Закончив правку программы, мы возвращались в операционную систему и вызывали ассемблер. Ассемблер читал код с исходной ленты и записывал двоичный код на другую ленту, при этом выводил листинг на наш последовательный принтер.
Ленты не были на 100% надежными, поэтому мы выполняли запись сразу на две ленты. Это увеличивало вероятность, что хотя бы одна из них не будет содержать ошибок.
Наша программа состояла примерно из 20 000 строк кода, а ее компиляция занимала примерно 30 минут. Шансы получить в это время ошибку чтения с ленты были 1 : 10. Если ассемблер сталкивался с такой ошибкой, он издавал сигнал на консоли и затем начинал выводить поток ошибок на принтер. Этот сигнал можно было услышать во всей лаборатории. Также можно было услышать проклятия несчастного программиста, только что узнавшего, что ему придется вновь запустить 30-минутный процесс компиляции.

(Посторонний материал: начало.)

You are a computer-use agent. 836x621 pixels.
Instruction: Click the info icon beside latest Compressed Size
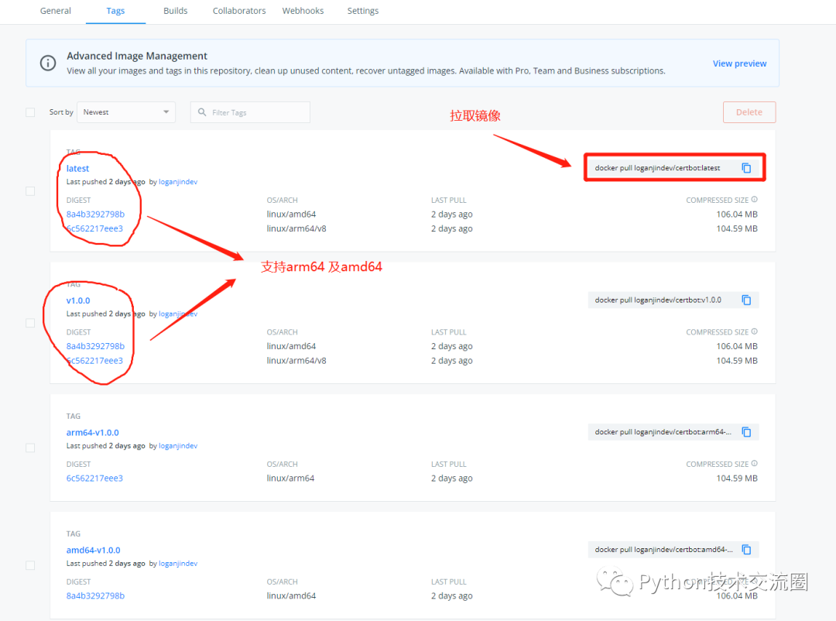755,200
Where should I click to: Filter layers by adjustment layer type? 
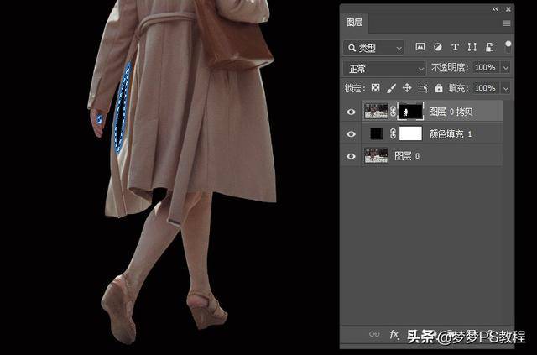437,47
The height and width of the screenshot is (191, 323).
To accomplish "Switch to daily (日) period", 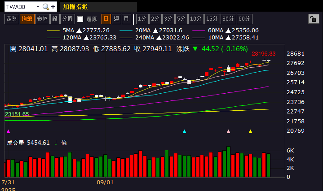I will (x=106, y=19).
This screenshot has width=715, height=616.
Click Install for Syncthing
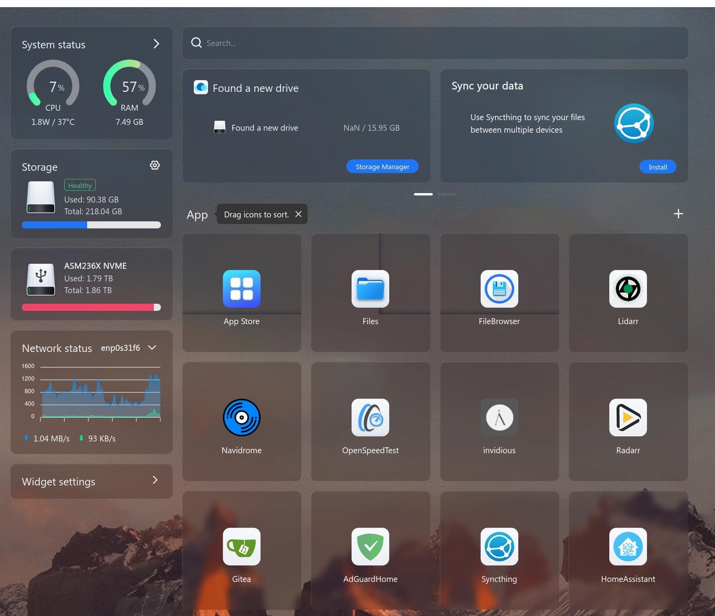[x=657, y=167]
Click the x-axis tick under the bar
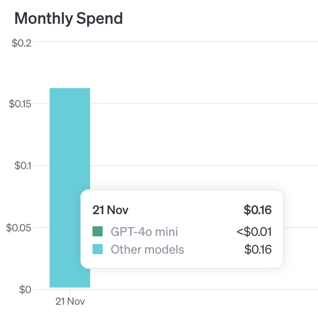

Программа имела типичную для тех дней архитектуру. У нас имелась главная операционная программа (Master Operating Program), которую мы называли «the MOP». Она осуществляла управление базовыми функциями ввода/вывода и предоставляла рудиментарную «командную оболочку» для консоли. Многие подразделения Teradyne использовали общий исходный код MOP, адаптируя его под собственные нужды. Как следствие, мы пересылали друг другу изменения в исходном коде в форме бумажных листингов с поправками, которые затем (очень тщательно) вносили вручную.

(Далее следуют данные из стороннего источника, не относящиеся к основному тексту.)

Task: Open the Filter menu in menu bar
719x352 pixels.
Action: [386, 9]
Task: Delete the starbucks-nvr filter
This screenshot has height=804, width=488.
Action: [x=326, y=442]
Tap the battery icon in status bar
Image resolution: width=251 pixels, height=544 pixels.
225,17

Измеряющим оборудованием, координатными столами и лазером управляла специальная утилита. Граница между этим уровнем и MOP была запутанной. Уровень утилиты часто вызывал уровень MOP, а специально модифицированная версия MOP часто вызывала утилиту. В действительности мы не разделяли их на два уровня. Для нас это был лишь некоторый код, добавляемый нами в MOP и создающий тесные связи.

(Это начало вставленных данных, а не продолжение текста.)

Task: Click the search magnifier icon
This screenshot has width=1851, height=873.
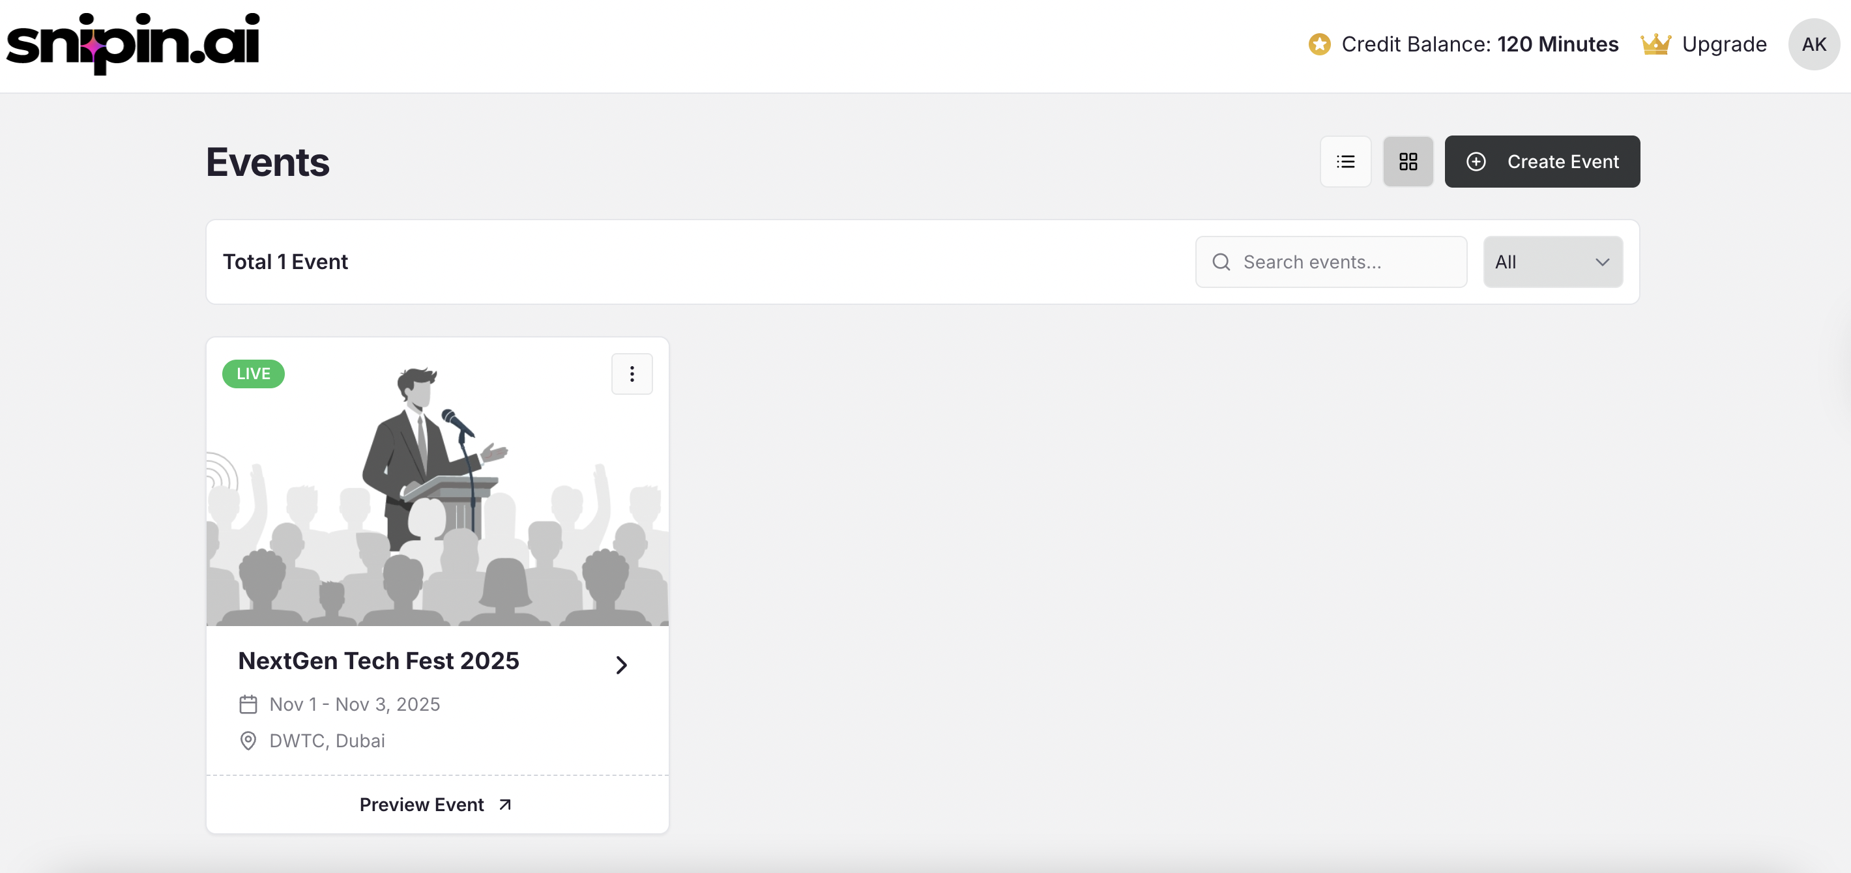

Затем появился уровень изоляции. Этот уровень поддерживал интерфейс виртуальной машины для прикладных программ, которые писались на совершенно другом, предметно-ориентированном языке (Domain-Specific Language; DSL). Язык включал операции перемещения лазера и координатного стола, выполнения реза и измерений и т.д. Наши клиенты писали на этом языке свои программы управления лазером, а изолирующий уровень выполнял их.
Этот подход не предусматривал создания машинно-независимого языка программирования для управления лазером. В действительности язык имел множество связей с уровнями, лежащими ниже. Скорее этот подход дал прикладным программистам более «простой» язык, чем ассемблер M356, на котором они описывали свои задания для лазерной обработки.
Система могла загружать такие программы с ленты и выполнять их. По сути, наша система была операционной системой для приложений лазерной обработки.
Система была написана на ассемблере M365 и компилировалась в единственную единицу компиляции с абсолютным двоичным кодом.
Границы в этом приложении в лучшем случае были мягкими. Даже граница между системным кодом и приложениями на DSL не имела строгой силы. Повсюду были связи.
Но это было типично для программного обеспечения начала 1970-х.
Контроль алюминиевого литья под давлением
В середине 1970-х годов, когда организация ОПЕК вводила эмбарго на поставки нефти, а дефицит бензина провоцировал на заправочных станциях драки между озлобленными водителями, я поступил на работу в
OMC имела большое производство в Уокигане, штат Иллинойс, по производству литых алюминиевых деталей для всех видов двигателей и изделий, изготавливаемых компанией. Алюминий расплавлялся в огромных печах и затем в ковшах перевозился к десяткам и десяткам машин для литья. Каждой машиной управлял человек-оператор, отвечавший за установку изложниц, выполнение цикла литья и извлечение готовых деталей. Зарплата операторов зависела от количества отлитых деталей.
Меня наняли для разработки проекта по автоматизации цеха. OMC приобрела ЭВМ IBM System/7, которая была ответом IBM на появление мини-компьютеров. Они связали этот компьютер со всеми машинами для литья в цехе, чтобы мы могли подсчитать время работы и количество циклов каждой машины. Наша задача заключалась в том, чтобы собрать всю эту информацию и вывести ее на зеленые экраны терминалов 3270.
Программы для этой машины писались на языке ассемблера. И снова весь код, выполнявшийся на этом компьютере, был написан нами до последнего бита. У нас не было ни операционной системы, ни библиотек подпрограмм, ни фреймворков. Это был просто код.
Причем это был код, управляемый прерываниями и действующий в режиме реального времени. Каждый раз, когда какая-то машина завершала цикл, мы обновляли пакет статистических данных и посылали сообщение большой ЭВМ IBM 370, где работала программа на CICS-COBOL, выводившая эти данные на зеленые экраны.